Airborne in situ quantification of methane emissions from oil and gas production in Romania - Maazallahi et al. 2025
Romania, a major oil and gas producer in the EU, has substantial methane mitigation potential to support EU climate goals, yet comprehensive emission quantification has been limited. During the 2019 ROMEO campaign, we conducted aircraft-based in situ measurements with two planes and derived top-down CH₄ emission estimates using mass balance flights and atmospheric model simulations. Results reveal large variability among production clusters, highlighting the role of super-emitters and possibly differing operational or maintenance practices. Annual emissions from southern Romania’s oil and gas infrastructure are estimated at 227 ± 86 kt CH₄ yr⁻¹, in good agreement with concurrent ground-based site-level measurements. Despite challenges from low-wind conditions, comparisons of measured and simulated plumes, as well as large-scale raster and mass balance flights, indicate that emission factors from sampled clusters are representative of broader regions. These airborne findings confirm significant under-reporting of Romanian O&G methane emissions to the UNFCCC in 2019 and substantial underestimation in the EDGAR v7.0 inventory for the study domain.

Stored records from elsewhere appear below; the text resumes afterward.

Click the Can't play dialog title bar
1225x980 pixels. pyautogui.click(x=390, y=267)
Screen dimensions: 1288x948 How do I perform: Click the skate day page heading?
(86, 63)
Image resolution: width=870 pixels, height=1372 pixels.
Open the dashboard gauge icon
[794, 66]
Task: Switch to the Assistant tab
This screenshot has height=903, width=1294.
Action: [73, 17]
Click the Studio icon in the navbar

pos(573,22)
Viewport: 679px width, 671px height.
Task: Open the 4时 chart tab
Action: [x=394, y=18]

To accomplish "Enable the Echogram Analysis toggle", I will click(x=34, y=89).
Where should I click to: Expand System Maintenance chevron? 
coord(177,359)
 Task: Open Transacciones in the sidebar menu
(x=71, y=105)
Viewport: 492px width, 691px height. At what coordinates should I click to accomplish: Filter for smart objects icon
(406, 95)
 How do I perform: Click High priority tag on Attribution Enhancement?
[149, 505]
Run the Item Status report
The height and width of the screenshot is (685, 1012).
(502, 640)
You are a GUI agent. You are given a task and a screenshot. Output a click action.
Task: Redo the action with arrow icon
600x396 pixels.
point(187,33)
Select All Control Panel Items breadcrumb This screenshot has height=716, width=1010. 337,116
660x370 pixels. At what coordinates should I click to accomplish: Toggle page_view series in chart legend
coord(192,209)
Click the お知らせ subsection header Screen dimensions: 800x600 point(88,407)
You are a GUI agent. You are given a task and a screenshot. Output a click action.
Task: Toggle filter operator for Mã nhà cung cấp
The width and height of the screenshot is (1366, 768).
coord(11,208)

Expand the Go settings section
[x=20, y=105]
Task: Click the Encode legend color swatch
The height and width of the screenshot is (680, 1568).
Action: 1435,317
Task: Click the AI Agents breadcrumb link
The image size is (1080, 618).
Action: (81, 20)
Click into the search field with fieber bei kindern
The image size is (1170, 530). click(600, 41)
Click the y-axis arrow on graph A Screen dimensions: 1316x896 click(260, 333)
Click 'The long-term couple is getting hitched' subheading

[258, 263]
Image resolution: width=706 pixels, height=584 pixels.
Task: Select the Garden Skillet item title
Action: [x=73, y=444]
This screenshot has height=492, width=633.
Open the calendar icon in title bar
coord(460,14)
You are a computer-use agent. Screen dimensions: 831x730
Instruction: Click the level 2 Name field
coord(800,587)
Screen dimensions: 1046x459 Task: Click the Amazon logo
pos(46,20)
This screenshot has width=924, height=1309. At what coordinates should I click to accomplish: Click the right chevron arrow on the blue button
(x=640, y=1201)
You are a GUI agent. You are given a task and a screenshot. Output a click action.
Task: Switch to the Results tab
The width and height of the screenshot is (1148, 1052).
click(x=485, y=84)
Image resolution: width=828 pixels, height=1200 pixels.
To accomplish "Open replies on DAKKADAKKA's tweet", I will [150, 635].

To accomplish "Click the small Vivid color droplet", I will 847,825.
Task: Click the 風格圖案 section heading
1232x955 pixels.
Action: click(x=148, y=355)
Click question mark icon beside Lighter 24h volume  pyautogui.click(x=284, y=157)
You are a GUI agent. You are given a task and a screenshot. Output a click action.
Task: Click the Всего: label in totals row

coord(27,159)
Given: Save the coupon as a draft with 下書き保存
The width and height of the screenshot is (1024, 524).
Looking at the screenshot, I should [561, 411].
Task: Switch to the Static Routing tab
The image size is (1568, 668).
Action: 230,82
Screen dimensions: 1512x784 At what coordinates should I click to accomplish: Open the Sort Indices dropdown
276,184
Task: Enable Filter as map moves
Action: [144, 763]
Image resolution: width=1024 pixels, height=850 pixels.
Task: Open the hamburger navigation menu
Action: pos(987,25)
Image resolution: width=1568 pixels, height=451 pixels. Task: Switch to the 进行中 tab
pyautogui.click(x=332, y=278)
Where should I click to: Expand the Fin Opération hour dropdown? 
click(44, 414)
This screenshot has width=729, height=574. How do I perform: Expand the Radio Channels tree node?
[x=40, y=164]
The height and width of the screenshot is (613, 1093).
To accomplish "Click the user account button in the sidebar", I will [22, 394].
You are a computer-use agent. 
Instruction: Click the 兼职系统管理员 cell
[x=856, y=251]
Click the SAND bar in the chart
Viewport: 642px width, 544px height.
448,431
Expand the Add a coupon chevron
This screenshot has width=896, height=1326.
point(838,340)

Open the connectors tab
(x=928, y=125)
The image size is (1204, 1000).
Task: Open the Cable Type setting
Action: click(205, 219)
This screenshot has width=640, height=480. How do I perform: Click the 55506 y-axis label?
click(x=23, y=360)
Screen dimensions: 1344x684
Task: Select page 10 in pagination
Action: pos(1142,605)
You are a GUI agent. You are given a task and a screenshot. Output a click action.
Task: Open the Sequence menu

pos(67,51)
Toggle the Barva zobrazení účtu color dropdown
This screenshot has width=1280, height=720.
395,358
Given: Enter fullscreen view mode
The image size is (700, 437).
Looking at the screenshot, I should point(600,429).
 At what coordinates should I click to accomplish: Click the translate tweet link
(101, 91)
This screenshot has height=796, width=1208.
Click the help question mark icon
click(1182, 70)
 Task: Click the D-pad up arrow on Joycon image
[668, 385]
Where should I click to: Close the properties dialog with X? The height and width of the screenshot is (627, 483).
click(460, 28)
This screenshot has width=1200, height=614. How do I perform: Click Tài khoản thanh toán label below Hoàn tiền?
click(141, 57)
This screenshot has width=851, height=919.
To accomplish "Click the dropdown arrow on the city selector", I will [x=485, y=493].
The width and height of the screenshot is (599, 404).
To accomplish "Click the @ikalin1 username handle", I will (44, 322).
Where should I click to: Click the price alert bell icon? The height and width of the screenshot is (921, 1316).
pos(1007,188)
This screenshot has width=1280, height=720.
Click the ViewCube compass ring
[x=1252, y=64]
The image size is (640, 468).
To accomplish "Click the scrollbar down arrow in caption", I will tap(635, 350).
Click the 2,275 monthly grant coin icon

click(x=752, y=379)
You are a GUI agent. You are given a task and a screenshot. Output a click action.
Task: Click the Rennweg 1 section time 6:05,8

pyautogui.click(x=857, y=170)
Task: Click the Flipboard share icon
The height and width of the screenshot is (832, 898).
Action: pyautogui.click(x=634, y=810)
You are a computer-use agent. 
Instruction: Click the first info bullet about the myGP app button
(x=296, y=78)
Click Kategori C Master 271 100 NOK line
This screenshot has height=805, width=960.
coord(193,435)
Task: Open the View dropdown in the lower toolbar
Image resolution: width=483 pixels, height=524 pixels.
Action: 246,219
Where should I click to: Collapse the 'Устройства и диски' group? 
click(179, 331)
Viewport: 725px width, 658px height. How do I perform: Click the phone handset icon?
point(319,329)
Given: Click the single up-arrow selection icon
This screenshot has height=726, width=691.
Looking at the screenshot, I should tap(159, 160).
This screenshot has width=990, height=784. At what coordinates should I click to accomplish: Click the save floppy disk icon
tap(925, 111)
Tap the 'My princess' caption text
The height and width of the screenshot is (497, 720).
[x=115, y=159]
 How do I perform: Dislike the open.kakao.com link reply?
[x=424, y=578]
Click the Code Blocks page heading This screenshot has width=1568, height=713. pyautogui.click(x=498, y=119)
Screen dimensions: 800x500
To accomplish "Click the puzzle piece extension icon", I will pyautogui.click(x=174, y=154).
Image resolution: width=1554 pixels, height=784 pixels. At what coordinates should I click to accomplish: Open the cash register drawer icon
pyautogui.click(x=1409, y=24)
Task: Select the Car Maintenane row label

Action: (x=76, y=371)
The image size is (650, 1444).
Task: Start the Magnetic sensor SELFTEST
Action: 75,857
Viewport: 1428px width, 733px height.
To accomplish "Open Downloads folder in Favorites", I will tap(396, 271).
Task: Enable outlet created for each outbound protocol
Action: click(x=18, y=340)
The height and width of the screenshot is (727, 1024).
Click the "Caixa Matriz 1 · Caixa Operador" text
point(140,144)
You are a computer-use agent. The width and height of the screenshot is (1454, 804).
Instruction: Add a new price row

A New Technique for Airborne Measurements to Quantify Methane Emissions Over a Wide Range: Implementation and Validation - Dooley et al. 2024
Methane (CH₄), a potent greenhouse gas with 84 times the 20-year global warming potential of CO₂, originates from biogenic (e.g., wetlands, ruminants) and thermogenic (fossil fuel) sources. Thermogenic emissions, dominant in the oil and gas sector, are identifiable by co-emitted ethane (C₂H₆). We developed an Unmanned Aerial System (UAS) — a vertical-takeoff hexarotor UAV equipped with a fast (1 Hz), sensitive (1–2 ppb s⁻¹) CH₄ & C₂H₆ sensor and ultrasonic anemometer — capable of vertical profiling to 120 m and plume sampling over 1 km scales. The system enables direct quantification of point and distributed sources (0.04–1500 kg h⁻¹), simultaneous CH₄/C₂H₆ and wind measurements for source classification (biogenic vs. thermogenic), and emission rate determination without atmospheric modeling or wind assumptions. Deployed across the Southwest United States, the UAS has validated performance and quantified sources at or below the detection limits of aircraft and satellite methods, providing complementary high-resolution data for regional surveys and local monitoring.